68,3 Millionen Übernachtungen allein über die Plattformen Airbnb, Booking und Expedia im Jahr 2023 – das meldet das Statistische Bundesamt. Das ist ein Anstieg von 13,0 Prozent gegenüber dem Vorjahr und sogar 83,4 Prozent mehr als im Vor-Corona-Jahr 2019. Die Buchungen haben sich seitdem nahezu verdoppelt. Der Trend zu Ferienhäusern und -wohnungen in Deutschland hält unvermindert an, getrieben von Unsicherheiten wie internationalen Konflikten, Hitzewellen und Waldbränden.
Buchungszahlen steigen massiv
Die amtliche Statistik erfasst nur Betriebe mit mindestens zehn Betten. Die Daten der großen Online-Plattformen ergänzen das Bild erheblich. Von den 68,3 Millionen Übernachtungen entfielen 94 Prozent (64,1 Millionen) auf kleinere Einheiten, die in der offiziellen Statistik nicht auftauchen.

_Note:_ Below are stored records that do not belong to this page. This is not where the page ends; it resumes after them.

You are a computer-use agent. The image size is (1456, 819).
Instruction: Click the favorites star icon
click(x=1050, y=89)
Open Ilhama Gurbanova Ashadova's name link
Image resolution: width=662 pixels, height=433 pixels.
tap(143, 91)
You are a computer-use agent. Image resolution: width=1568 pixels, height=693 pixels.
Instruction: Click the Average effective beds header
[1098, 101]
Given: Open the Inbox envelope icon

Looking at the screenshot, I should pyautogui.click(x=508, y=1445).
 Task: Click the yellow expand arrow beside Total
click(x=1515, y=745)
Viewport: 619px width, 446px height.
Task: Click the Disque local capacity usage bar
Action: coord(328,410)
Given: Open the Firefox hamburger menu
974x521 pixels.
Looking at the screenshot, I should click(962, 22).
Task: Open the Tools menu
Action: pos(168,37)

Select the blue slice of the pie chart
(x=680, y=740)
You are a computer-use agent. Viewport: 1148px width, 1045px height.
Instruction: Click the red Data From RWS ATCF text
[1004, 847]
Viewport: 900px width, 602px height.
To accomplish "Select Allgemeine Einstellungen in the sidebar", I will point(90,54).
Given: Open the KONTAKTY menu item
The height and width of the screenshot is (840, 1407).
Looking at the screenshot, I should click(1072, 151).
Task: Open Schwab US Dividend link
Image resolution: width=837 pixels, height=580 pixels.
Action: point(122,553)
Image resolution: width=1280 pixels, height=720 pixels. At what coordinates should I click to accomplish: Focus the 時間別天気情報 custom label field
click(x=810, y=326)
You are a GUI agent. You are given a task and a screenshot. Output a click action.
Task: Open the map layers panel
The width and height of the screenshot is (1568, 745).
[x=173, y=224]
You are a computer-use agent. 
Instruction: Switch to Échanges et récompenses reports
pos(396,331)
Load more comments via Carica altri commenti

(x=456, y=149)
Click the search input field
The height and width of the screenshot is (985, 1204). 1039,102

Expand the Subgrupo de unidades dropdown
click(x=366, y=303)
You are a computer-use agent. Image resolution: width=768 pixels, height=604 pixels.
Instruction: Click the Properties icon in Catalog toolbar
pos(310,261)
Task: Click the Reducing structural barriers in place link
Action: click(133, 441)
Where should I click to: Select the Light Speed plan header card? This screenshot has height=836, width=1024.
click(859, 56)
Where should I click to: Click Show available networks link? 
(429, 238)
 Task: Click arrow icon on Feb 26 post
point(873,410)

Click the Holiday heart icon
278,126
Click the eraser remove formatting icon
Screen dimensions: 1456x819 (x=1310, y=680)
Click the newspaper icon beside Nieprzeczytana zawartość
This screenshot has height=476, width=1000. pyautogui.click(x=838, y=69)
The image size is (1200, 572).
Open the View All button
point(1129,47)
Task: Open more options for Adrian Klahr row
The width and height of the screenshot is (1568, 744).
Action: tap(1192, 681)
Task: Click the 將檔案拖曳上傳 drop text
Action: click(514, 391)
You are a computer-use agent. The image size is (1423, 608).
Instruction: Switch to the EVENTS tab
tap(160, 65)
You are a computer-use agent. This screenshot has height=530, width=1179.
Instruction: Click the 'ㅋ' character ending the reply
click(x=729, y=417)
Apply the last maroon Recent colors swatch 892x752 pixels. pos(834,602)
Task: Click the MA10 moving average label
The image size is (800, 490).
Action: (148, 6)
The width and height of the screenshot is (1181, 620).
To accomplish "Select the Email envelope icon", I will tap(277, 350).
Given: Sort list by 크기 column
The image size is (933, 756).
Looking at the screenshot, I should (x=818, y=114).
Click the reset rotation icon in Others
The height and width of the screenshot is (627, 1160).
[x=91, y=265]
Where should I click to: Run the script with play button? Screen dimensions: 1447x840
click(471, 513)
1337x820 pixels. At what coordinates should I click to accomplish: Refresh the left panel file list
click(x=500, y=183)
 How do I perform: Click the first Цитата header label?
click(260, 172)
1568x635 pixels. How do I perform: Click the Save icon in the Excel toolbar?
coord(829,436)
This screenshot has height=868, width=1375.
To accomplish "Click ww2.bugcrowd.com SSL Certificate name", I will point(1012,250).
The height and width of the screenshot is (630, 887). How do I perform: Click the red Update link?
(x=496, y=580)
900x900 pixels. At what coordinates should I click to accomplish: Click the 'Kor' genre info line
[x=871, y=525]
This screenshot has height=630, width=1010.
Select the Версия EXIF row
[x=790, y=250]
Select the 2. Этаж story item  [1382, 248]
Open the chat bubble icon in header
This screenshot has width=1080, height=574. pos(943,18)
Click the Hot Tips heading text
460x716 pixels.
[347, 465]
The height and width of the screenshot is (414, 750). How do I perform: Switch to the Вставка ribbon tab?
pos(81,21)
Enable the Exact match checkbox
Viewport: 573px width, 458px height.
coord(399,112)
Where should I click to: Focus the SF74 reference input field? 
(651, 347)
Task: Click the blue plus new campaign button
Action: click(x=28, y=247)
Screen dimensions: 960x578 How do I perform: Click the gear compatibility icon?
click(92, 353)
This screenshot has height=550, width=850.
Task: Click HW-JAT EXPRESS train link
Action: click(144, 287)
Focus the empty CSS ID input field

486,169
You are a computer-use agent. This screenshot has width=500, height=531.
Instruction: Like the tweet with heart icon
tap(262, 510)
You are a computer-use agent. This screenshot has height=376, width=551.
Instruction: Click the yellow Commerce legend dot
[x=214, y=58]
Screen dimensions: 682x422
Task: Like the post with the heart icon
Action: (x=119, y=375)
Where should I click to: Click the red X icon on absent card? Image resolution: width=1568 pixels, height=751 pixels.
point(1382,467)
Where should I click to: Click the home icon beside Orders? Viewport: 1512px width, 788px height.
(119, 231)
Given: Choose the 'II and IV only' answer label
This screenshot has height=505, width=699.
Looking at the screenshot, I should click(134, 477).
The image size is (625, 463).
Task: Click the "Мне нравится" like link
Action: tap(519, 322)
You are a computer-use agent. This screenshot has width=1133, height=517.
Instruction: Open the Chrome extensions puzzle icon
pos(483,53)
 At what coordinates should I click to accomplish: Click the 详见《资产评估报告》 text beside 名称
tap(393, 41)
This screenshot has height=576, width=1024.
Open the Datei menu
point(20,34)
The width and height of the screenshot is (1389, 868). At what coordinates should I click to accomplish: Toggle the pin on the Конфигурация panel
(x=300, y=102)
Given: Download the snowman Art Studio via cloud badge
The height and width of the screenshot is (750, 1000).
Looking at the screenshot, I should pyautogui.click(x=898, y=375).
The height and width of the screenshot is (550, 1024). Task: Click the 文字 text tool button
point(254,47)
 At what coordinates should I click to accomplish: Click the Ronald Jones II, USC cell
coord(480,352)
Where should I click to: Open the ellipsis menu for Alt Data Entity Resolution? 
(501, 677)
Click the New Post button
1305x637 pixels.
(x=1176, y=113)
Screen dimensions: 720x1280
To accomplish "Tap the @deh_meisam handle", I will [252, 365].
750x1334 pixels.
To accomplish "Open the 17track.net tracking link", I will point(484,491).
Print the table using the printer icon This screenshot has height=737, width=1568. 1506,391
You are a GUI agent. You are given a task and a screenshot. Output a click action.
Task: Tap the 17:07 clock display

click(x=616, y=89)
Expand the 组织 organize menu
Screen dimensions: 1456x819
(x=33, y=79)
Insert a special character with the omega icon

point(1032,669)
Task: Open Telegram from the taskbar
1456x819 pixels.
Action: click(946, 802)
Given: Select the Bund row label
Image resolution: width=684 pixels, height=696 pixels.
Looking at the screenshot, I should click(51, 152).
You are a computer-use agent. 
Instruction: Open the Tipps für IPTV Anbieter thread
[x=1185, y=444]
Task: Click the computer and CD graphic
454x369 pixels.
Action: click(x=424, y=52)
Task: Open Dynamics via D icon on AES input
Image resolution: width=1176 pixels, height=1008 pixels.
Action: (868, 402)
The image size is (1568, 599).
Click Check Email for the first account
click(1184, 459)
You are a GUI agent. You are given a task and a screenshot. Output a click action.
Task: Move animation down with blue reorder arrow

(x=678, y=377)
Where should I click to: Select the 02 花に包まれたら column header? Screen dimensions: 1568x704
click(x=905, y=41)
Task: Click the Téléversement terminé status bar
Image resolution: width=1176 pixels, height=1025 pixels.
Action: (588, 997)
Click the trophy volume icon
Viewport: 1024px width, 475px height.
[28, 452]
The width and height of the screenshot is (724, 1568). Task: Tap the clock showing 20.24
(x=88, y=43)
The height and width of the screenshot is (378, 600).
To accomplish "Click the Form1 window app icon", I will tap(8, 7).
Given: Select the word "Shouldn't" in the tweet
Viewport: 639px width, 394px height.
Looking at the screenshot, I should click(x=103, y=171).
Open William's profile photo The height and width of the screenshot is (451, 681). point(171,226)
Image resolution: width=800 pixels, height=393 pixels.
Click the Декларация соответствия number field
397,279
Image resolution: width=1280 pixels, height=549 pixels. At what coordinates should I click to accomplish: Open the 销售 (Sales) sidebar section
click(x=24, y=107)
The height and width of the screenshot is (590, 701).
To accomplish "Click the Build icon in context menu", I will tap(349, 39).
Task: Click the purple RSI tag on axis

Der Deutsche Ferienhausverband schätzt, dass 82 Prozent der insgesamt 2,6 Millionen Ferienhausbetten von privaten Gastgebern vermietet werden.
Michelle Schwefel, Geschäftsführerin des Deutschen Ferienhausverbandes, sagt: „Nach einer gewissen Zurückhaltung zu Jahresbeginn buchen die Menschen jetzt sehr kurzfristig in Deutschland.“ Ein zunehmend wichtiger Buchungsanlass seien Hitzewellen, die Städter in naturnahe Unterkünfte treiben. Auch stabile Hochdrucklagen führten zu zusätzlichen Kurzfristbuchungen, wie Fremdenverkehrsämter an der Nordsee berichten.
Preise und Trends
Die Preise für Ferienhäuser sind gestiegen. Für die Sommermonate Juni bis August ermittelte der Anbieter HomeToGo einen mittleren Tagespreis (Median) von 160 Euro an der Ostsee und 138 Euro an der Nordsee. Auch im Allgäu werden 160 Euro fällig. Günstiger ist es im Harz, in der Eifel oder an der Mosel.
Die Sorge um steigende Urlaubskosten treibe Reisende vermehrt zu heimischen Zielen, ergab eine Umfrage im Auftrag von HomeToGo. Das Ferienhaus werde zum „finanziellen Schutzschild“, mit dem Familien auf Nummer sicher gehen könnten. Internationale Reisen würden durch Inlandsurlaube ersetzt, Flugreisen gemieden.
HomeToGo-Sprecher Jonas Upmann berichtet: „Der Suchanteil für deutsche Reiseziele ist auf unserer Plattform im laufenden Jahr um 5,4 Punkte auf 32,5 Prozent aller Suchanfragen gestiegen.“ Mit deutlichem Abstand folgen Italien (16 Prozent) und Kroatien (12 Prozent).
Warum Ferienhäuser?
Mehrere Faktoren machen Ferienhäuser attraktiv, erklärt Verbandsfrau Schwefel. Kleine Kinder fänden mehr Freiraum, Tiere seien oft erlaubt, und Familien könnten sich selbst versorgen. WLAN gehört inzwischen zum Standard, sodass das Homeoffice an den Ferienort verlegt werden kann.
Der Markt ist stark fragmentiert. Neben den großen Plattformen mischen kleinere Agenturen und regionale Tourismusverbände kräftig mit. Die Statistiker in Wiesbaden sehen in den Online-Daten eine wichtige Ergänzung, denn die offizielle Statistik verzeichnete 2023 insgesamt knapp 500 Millionen Übernachtungen – jedoch ohne die privaten Kleinvermieter.